1.执行操作前的coprocessorHost的操作

   MultiRowMutationProcessor类

2.获取rowlock(rowid)

 

  /**
   * Tries to acquire a lock on the given row.
   * @param waitForLock if true, will block until the lock is available.
   *        Otherwise, just tries to obtain the lock and returns
   *        false if unavailable.
   * @return the row lock if acquired,
   *   null if waitForLock was false and the lock was not acquired
   * @throws IOException if waitForLock was true and the lock could not be acquired after waiting
   */
  public RowLock getRowLock(byte[] row, boolean waitForLock) throws IOException {
    checkRow(row, "row lock");
    startRegionOperation();
    try {
      HashedBytes rowKey = new HashedBytes(row);
      RowLockContext rowLockContext = new RowLockContext(rowKey);

      // loop until we acquire the row lock (unless !waitForLock)
      while (true) {//循环获取此rowid
        RowLockContext existingContext = lockedRows.putIfAbsent(rowKey, rowLockContext);//尝试获取rowid
        if (existingContext == null) {//没有其他获得此rowid
          // Row is not already locked by any thread, use newly created context.
          break;
        } else if (existingContext.ownedByCurrentThread()) {//当前进行已经获取此rowid
          // Row is already locked by current thread, reuse existing context instead.

给定指令: 把行锁那段摘录中从包含“2.获取rowlock(rowid)”的字句开始、到“false if unavailable.”结束的部分重写一遍，并将其中的“unavailable”替换为“not available”。

所给列表:

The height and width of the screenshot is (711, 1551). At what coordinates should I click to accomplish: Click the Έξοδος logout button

==

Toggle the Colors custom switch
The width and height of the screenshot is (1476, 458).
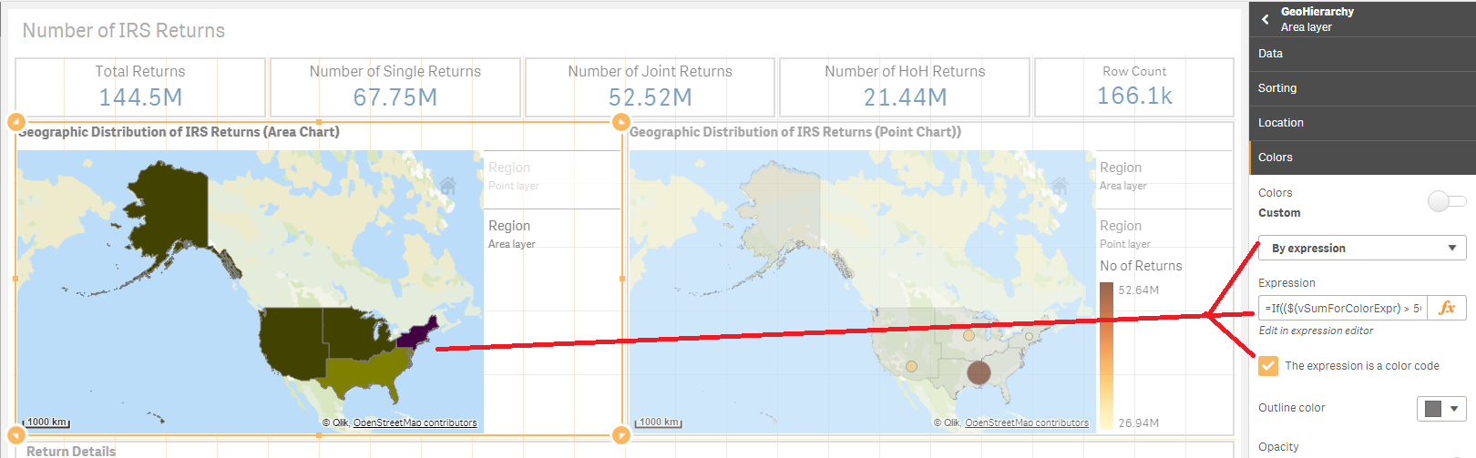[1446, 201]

正确答案:
2.获取rowlock(rowid)

 

  /**
   * Tries to acquire a lock on the given row.
   * @param waitForLock if true, will block until the lock is available.
   *        Otherwise, just tries to obtain the lock and returns
   *        false if not available.